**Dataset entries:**
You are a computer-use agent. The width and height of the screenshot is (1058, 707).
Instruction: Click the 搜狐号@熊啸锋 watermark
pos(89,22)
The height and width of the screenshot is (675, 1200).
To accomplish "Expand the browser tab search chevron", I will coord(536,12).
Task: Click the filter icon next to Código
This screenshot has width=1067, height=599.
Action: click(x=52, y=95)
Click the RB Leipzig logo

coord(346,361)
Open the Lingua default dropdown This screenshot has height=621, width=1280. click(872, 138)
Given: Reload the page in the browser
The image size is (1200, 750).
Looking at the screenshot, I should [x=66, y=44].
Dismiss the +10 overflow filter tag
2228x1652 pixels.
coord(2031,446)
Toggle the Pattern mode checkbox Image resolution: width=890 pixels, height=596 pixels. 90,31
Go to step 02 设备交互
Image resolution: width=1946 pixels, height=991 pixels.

**WHAT IS EXPECTED:** The required answer is each line of the data in which the word "resolution" appears.

**EXERCISE OUTPUT:**
Toggle the Pattern mode checkbox Image resolution: width=890 pixels, height=596 pixels. 90,31
Image resolution: width=1946 pixels, height=991 pixels.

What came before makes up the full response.